ITS was founded in 1943 as an organization dedicated to finding missing persons, typically lost to family and friends as a result of war or political unrest during World War II. The service operates under the legal authority of the Bonn Agreement, is under the administrative umbrella of the International 
Committee of the Red Cross and is funded by the government of Germany.

ITS’s total inventory comprises 26,000 linear metres of original documents from the Nazi era and post-war period, 225,000 meters of microfilm and more than 100,000 microfiches. Work is underway to digitize the files, both for purposes of easier search and for preserving the historical record.


The documents in the archive were only made available to the public in 2007, after years of controversy.
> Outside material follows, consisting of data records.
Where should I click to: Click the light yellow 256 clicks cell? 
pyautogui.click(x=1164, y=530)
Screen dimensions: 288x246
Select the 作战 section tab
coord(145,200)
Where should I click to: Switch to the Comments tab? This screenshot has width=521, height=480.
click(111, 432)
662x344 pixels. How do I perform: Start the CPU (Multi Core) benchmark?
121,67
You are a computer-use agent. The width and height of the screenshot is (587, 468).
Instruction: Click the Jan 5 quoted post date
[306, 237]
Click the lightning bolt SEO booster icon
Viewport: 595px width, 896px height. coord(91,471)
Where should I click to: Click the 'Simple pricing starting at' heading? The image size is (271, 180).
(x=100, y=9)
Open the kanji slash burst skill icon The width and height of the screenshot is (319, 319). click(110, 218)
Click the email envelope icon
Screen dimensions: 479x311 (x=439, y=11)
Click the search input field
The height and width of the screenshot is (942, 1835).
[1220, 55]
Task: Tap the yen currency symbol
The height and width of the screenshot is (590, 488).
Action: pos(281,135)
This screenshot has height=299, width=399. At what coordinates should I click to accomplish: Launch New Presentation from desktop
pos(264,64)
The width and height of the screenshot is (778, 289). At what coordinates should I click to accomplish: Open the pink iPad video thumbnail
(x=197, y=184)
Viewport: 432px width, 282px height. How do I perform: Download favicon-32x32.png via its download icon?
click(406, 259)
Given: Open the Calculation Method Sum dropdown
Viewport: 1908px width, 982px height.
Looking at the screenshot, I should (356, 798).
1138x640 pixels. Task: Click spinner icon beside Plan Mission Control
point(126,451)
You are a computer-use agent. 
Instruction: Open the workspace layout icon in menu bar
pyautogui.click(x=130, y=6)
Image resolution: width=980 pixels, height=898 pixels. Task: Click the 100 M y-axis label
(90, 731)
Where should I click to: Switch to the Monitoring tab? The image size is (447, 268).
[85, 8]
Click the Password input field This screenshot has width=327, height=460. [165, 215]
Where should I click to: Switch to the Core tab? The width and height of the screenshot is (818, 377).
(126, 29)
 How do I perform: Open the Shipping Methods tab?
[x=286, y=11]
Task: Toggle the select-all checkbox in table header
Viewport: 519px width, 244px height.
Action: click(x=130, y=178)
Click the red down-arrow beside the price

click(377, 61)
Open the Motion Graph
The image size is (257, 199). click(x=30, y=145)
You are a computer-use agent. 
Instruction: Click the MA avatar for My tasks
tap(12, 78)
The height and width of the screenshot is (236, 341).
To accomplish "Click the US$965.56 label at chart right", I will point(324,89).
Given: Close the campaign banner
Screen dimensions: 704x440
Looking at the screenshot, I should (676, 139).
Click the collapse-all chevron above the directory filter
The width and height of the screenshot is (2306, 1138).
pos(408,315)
I remember hearing about this, and wondering if there might be some information there on our missing relatives. Although the documents have been digitized, it is still not possible to access them on-line. (This too has been a source of controversy, angering survivors and families.)  But it is possible to fill out a form and request that the ITS staffers search for evidence of your family members. My brother found this form on-line, and I filled it out for the family members whose names I know - Leibl Korenbaum, Reizel Korenbaum, Liba Waszerstrom, Reuven Zylberkant, David Zylberkant. The forms request details about the person's life (such as date of birth, last address, married or single, number of children), for most of which I had to fill in "unknown". You also must certify that you are a family member of the person you are looking for, and if not, send a power of attorney form authorizing you to access the information.

It said it would be 6-8 weeks before our query is answered, and any documents will be sent to the address I gave. So now we wait.